週刊BCN 2006年11月27日vol.1164掲載

トラブルが導入意欲をそぐ

選挙無効の訴えが相次ぐ

 この11月、神奈川県海老名市は電子投票システムの導入を断念した。システムの読み取り精度に問題があり、解決の見通しが立たないというのが理由である。2002年、岡山県新見市が全国に先駆けて市議・市長選に適用してから4年半。この間、電子投票が行われたのは10市町村13例に過ぎない。政府は電子投票システムをe─Japan構想の〝目玉〟に位置づけたが、遅々として普及しない。なぜなのか。(佃均(ジャーナリスト)●取材/文)

■最高裁が選管の上告を棄却

photo 岡山県新見市は2002年3月20日に条例を制定し、同年6月23日に行われた市長・市議選に適用した。43の投票所に電子投票普及協業組合の「EVS(Electronic Voting System)」を採用、開票集計に要した時間は投票数1万5066で12分だった。

 新見市以後に行われた電子投票の開票集計時間を見ると、翌年2月の広島市安芸区(市長選、EVS)は、投票2万9122に7分、同年4月27日の宮城県白石市(市議選、東芝)は投票2万1552に55分、7月6日の福井県鯖江市(市議選、EVS)は投票5万1034に14分となっている。開票集計の効率が驚異的に改善されることが証明された。

 先行4例が成功したことで関係者は胸をなでおろし、IT業界は「一気に市場が拡大する」と意気込んだ。その矢先、岐阜県可児市市議選(富士通)で大トラブルが発生した。1時間23分にわたって投票端末160台がダウン。投票716件の記録に異常が発生し、端末9台の投票ログが消滅、619件の二重投票が発見された。

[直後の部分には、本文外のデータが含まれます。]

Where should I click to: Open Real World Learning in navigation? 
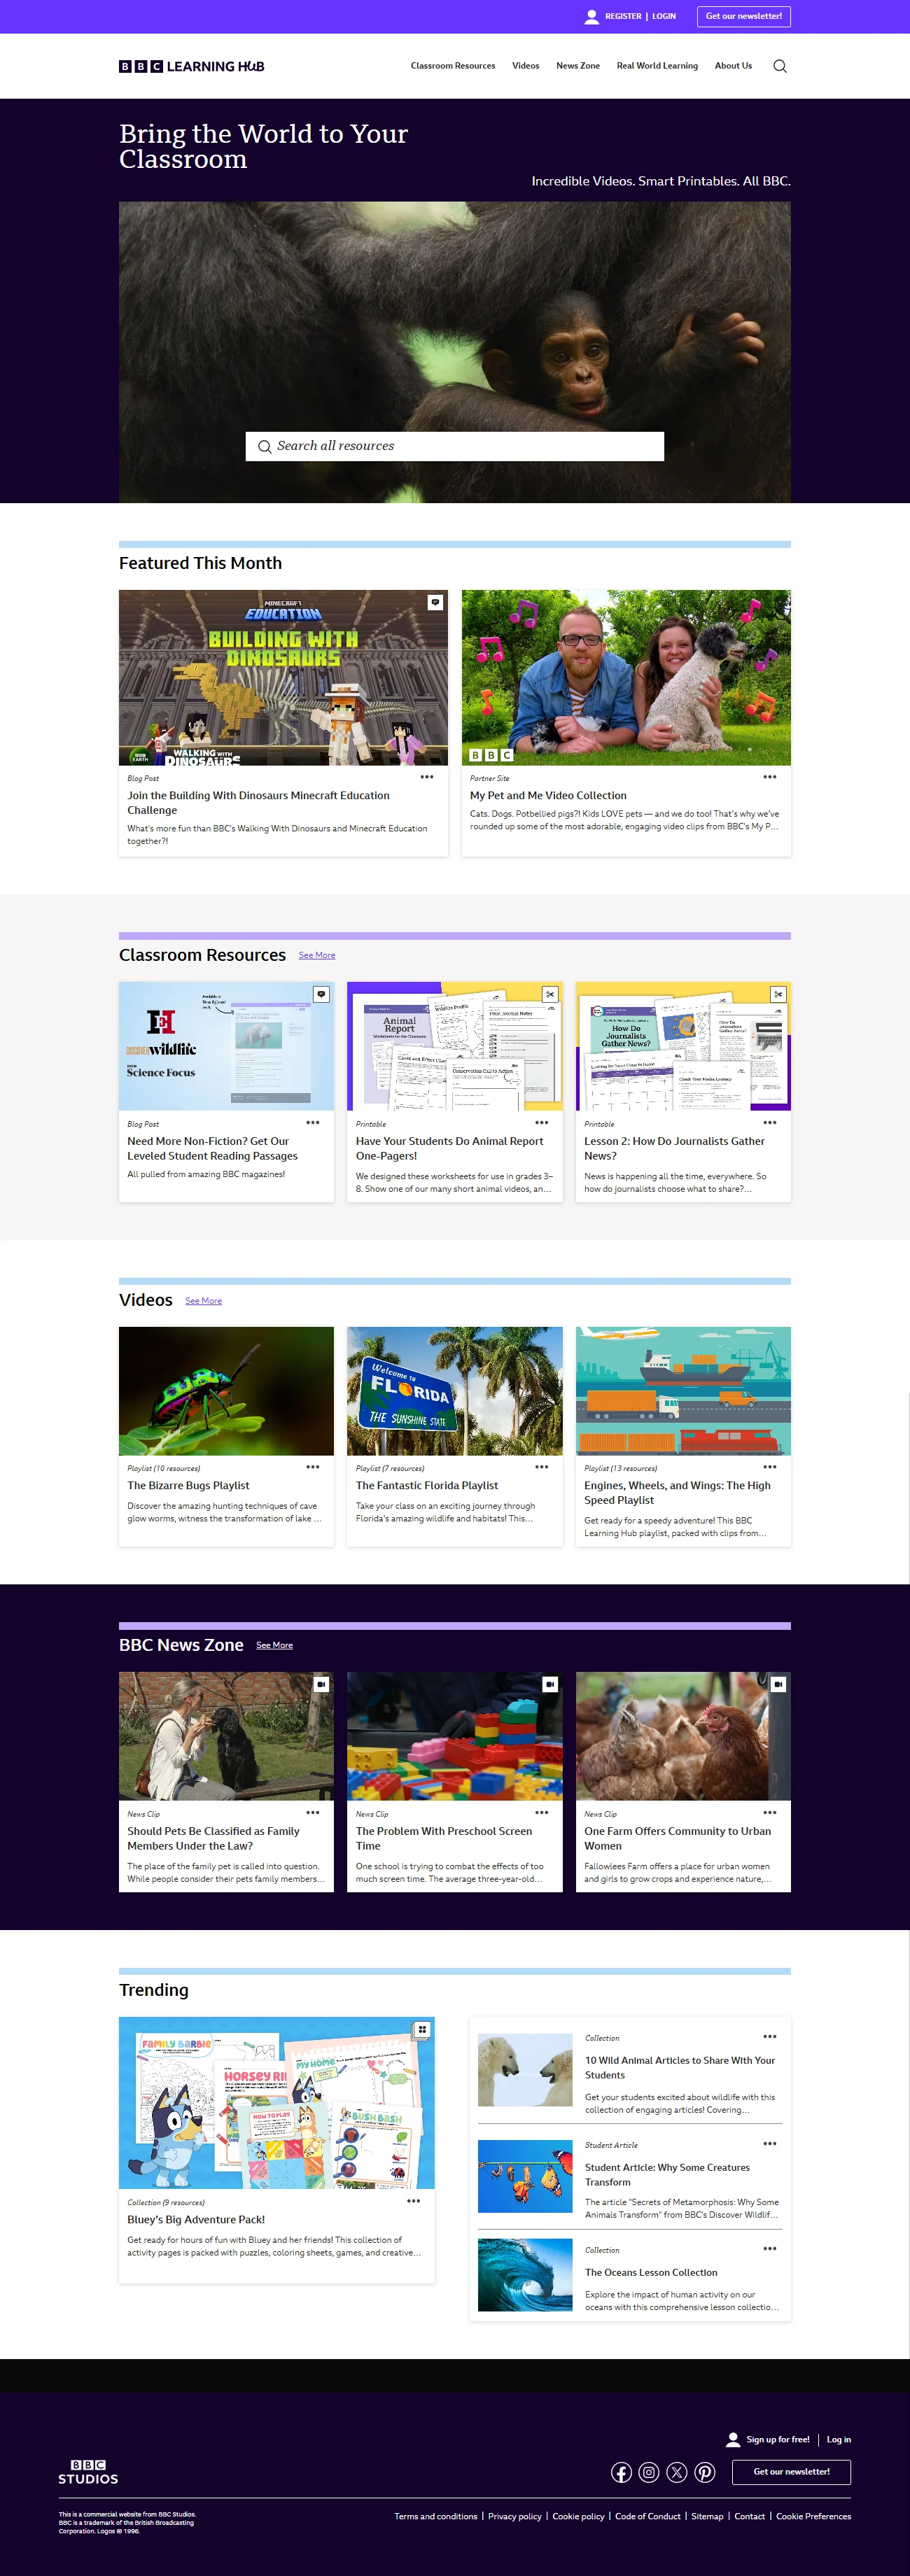[657, 66]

 同市選管は不在者投票分も含め、開票集計は約1時間で終了したと発表したが、その後、職員が投票者数と電子投票システムの投票ログを照合したところ、1件の不一致が発見されたのだ。そこで再集計が行われ、二重投票12件、開票不能8件など、計24件の不明票が確認されることとなった。同市選管は「投票所で計算を間違えた可能性がある」としたが、おさまらないのは落選した候補者だ。

 というのは最下位当選者と次点落選者の票差が35票だったためだ。不明票次第で当落が逆転する可能性があるとして、次点落選者と有権者15人が選挙無効の訴えを起こした。名古屋高裁は訴えを認めて選挙のやり直しを命じたが、これを不服とした同市選管は最高裁に上告、最高裁は昨年7月、「選管の主張は上告理由に当たらない」として上告申請を棄却した。

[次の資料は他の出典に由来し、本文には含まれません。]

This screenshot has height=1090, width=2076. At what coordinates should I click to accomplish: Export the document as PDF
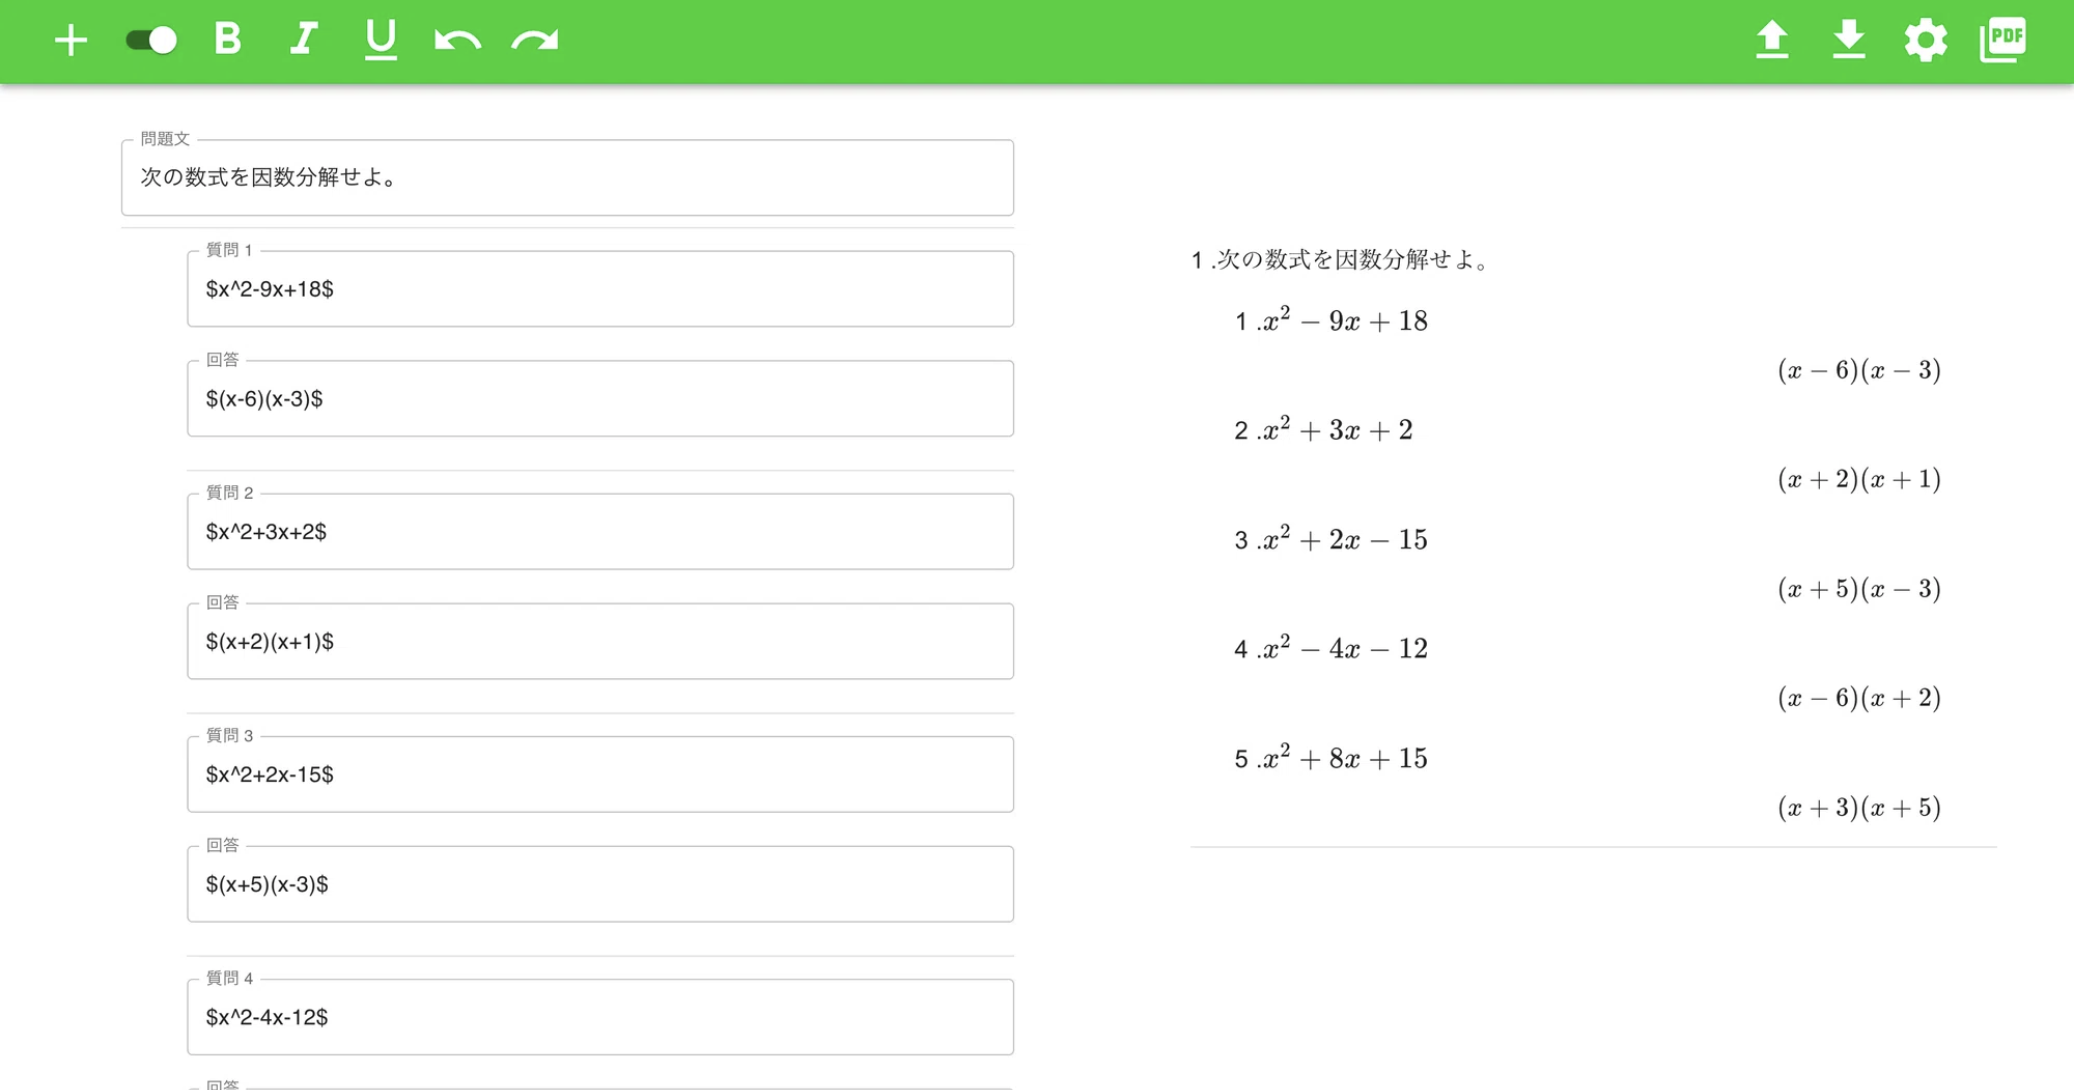pos(2002,40)
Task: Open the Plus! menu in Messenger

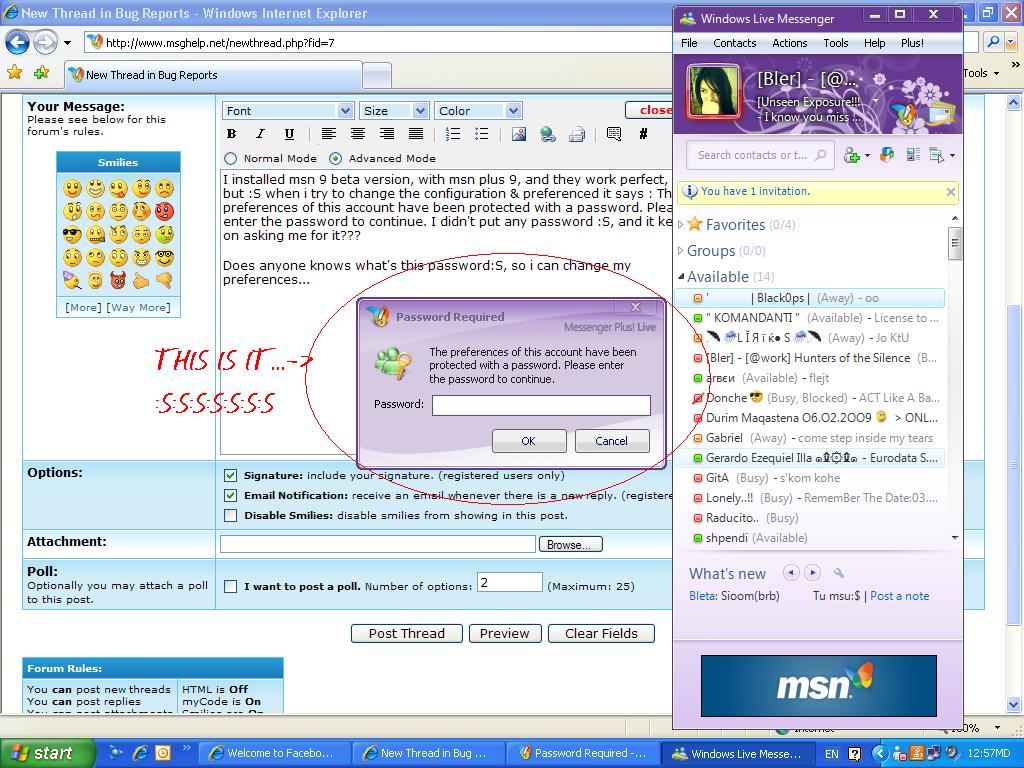Action: pyautogui.click(x=912, y=43)
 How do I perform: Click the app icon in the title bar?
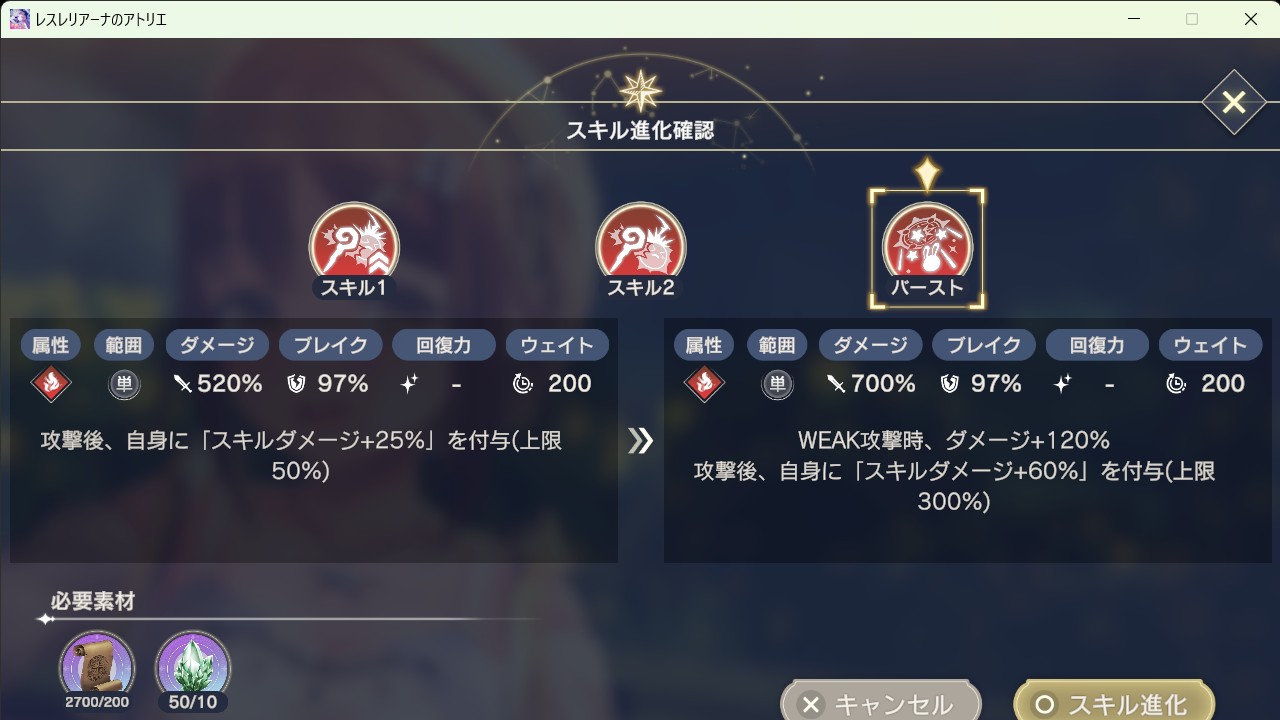(19, 19)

 同日、細田博之官房長官(当時)は「総務省が電子自治体システムに意欲のある自治体を支援していこうとしているなかで、最高裁の判断は非常に残念」とコメントし、総務省選挙部管理課は「可児市の場合、投票が中断したのは問題だが、バックアップ体制があれば回避できた」と電子投票システムの信頼性を強調した。

■海老名市ではサーバーがダウン

 神奈川県海老名市が電子投票システムの採用に踏み切ったのは、可児市のトラブルが報じられていた03年11月である。6月13日に条例を制定し、NTT東日本が開発したクライアント・サーバー式のシステムを使用することが決まっていた。11月9日の市長・市議選は市内20の投票所にサーバー42台、端末172台を配置して行われたが、サーバー1台、投票端末23台がダウン、投票端末を起動するICカード79枚に読み取り障害が発生した。

 開票集計は投票6万2666に対し、電子投票分は26分で終了したが、投票端末に内蔵していたコンパクト・フラッシュ・メモリ(CFM)に9件の記録障害があることが集計後に判明した。そこでバックアップ用の副CFMと照合するなどの作業を行い、最終的に集計が確定したのは日付が変わった午前1時4分となってしまった。

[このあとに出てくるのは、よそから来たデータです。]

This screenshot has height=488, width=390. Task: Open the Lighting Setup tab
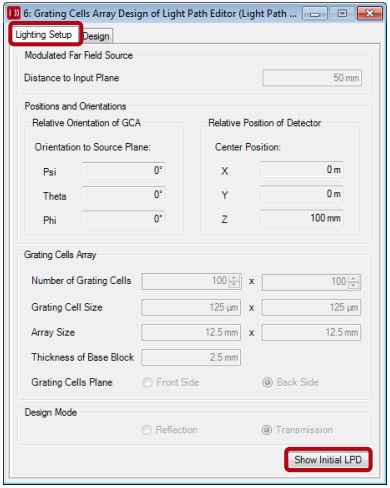point(44,34)
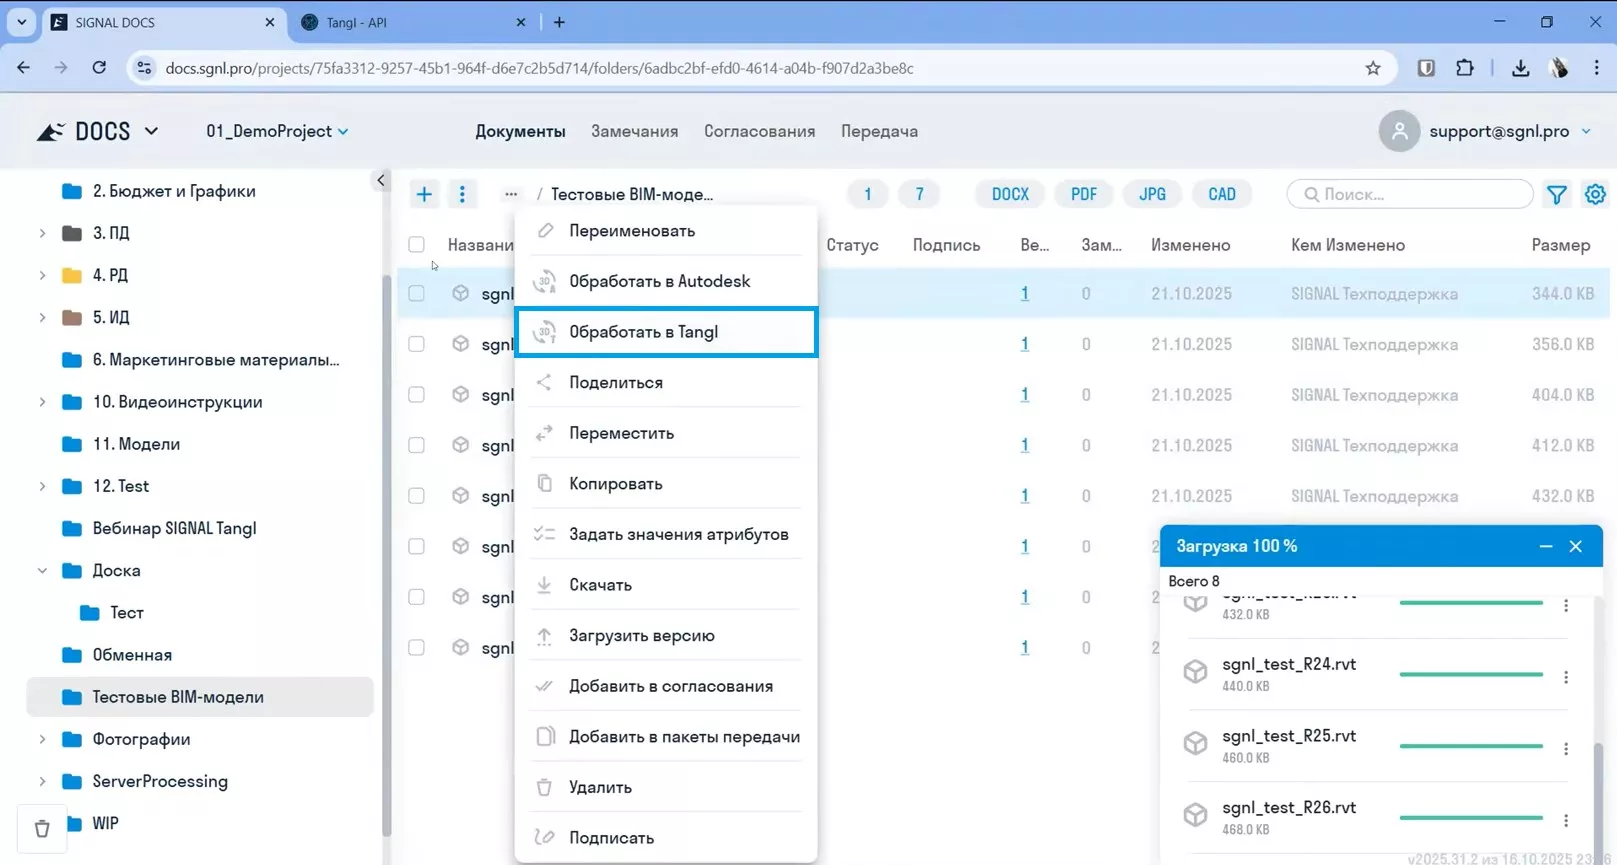1617x865 pixels.
Task: Open the 01_DemoProject project dropdown
Action: (x=277, y=131)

 市長選の次点落選者が県選管に異議を申し立て、市民3人が市議選を巡る県選管の審査棄却の取り消しを求めて東京高裁に提訴した。その後、市長選次点落選者は異議申し立ての提訴を断念したが、市民3人は市長選に関しても司法判断を求める訴訟を東京高裁に起こしている。

 選挙無効の訴えはまだ続く。04年10月31日に宮城県白石市で行われた市長選で使用したのは前回と同じ東芝製のシステムだったにもかかわらず、投票機62台がうまく作動せず、投票開始時刻が最大1時間遅延した。有権者に平等な投票機会を保証しなかったとして、市民が県選管に選挙無効の異議を申し立てた。県選管は異議申し立てを棄却したが、他の市町村に電子投票システムの不安定さを印象づけた。

 神奈川綾瀬市、島根県松江市は昨年、市長選で計画していた電子投票システムの採用を見送り、全国2番目の導入となった広島市、4番目の鯖江市(福井県)は条例を廃止、海老名市も来年11月に予定されている市長・市議選を旧来の自書式に戻すことを決めた。海老名市は電子投票条例を改正するか廃止するかの判断に迫られている。

■「責任は自治体」でいいのか

 新見市の初導入から4年半の間に行われた電子投票は10自治体13例、そのうち8例で何らかのトラブルが発生、3例が異議申し立てや訴訟に発展している。多くの市町村が「あえて火中の栗を拾うことはない」と回避する傾向にある一方、「トラブルの多くは投票所の運営体制に原因があるのではないか」とする指摘や、「トラブルが発生した際の対応が重要」と前向きな姿勢を見せる市町村も少なくない。

 02年8月に村議選に適用した福島県大玉村は、「空調設備が万全でない投票所にサーバーを置くのは無理がある」と指摘する。可児市では投票所に設置したサーバーが過熱し、それがシステムダウンの原因になったと分析し、スタンドアロン型を採用した。投票機を起動するICカード6枚に読み取り不能が発生したが、その場で立会人が対処したため、大きなトラブルにはならなかった。

 「システムに頼らず、現場では人的に対応したのが成功の要因」と大玉村が胸を張るのは、中学校の生徒会選挙で実験したり、高齢者に操作法を教える巡回サービスを実施するなど、事前の準備があったためだ。同村は県知事選でも採用する考えだったが、「大玉村だけ電子投票というのは整合がとれない」と県選管からクギをさされた。

 「全国最大規模」とされた三重県四日市市の市長・市議補選(04年3月)では、市内56か所の投票所にEVS方式の投票機387台が設置され、トラブルは全くなく、投票9万5056の開票集計が11分足らずで完了している。宮崎市は住基カードと組み合わせた電子投票システムの構築に取り組んでいる。「住基カードで本人確認ができ、疑問票の発生を解消できる」と自信をみせる。

 システムの標準方式がないまま、適用が地方選挙に限定されていること、トラブル対応についてガイドラインもなく、選挙自体を無効とするほかに訴えの方法がないことも、阻害要因となっている。電子投票を可能にする法律をつくりながら選挙関連法との整合がなく、実施は自治体任せ。これでは普及は覚束ない。